John Rogers

Personal information
- Full name: John Pritchard Rogers
- Born: 10 March 1860 Bloxham, Oxfordshire, England
- Batting: Unknown
- Role: Wicket-keeper

Domestic team information
- 1891: Middlesex

Career statistics
| Competition | First-class |
| Matches | 1 |
| Runs scored | 7 |
| Batting average | 7.00 |
| 100s/50s | 0/0 |
| Top score | 7* |
| Catches/stumpings | 1/0 |
- Source: Cricinfo, 20 January 2012

= John Rogers (cricketer, born 1860) =

English cricketer (1860–??)

John Pritchard Rogers (10 March 1860 - date of death unknown) was an English cricketer. Rogers' batting style is unknown, though it is known he fielded as a wicket-keeper.

Rogers was born at Bloxham, Oxfordshire, the first child of farmer Robert Rogers and Hannah Pritchard. He was educated at All Saints Grammar School in Bloxham.
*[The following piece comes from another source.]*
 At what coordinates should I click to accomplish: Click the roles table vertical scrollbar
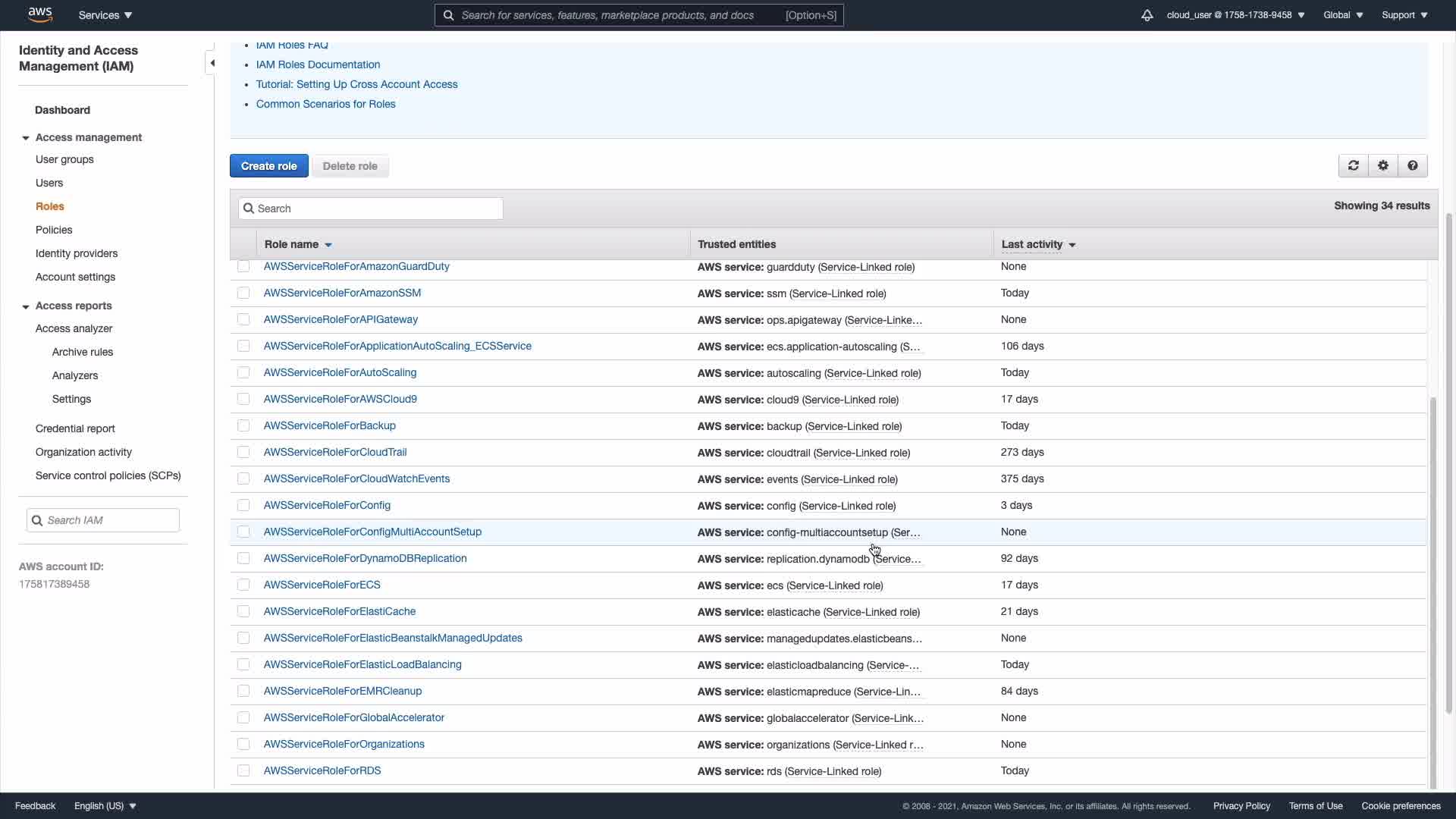pos(1432,592)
Rogers made a single first-class appearance for Middlesex against Surrey at The Oval in 1891. Middlesex made 86 in their first-innings, with Rogers ending the innings not out on 7, while in response, Surrey made 233 in their first-innings. In their second-innings, Middlesex made 144, with Rogers being dismissed for a duck by George Lohmann. In a season in which Middlesex experimented with a number of wicket-keepers, this match proved to be his only major appearance for the county.

He married Annie Wall in 1888 in Greenwich. In 1891, he was working as a school principal in London, at the Finchley House School for English and French Pupils. Prior to that, he was Head Mathematical Master of the Grange School in Eastbourne and First Master of London International College.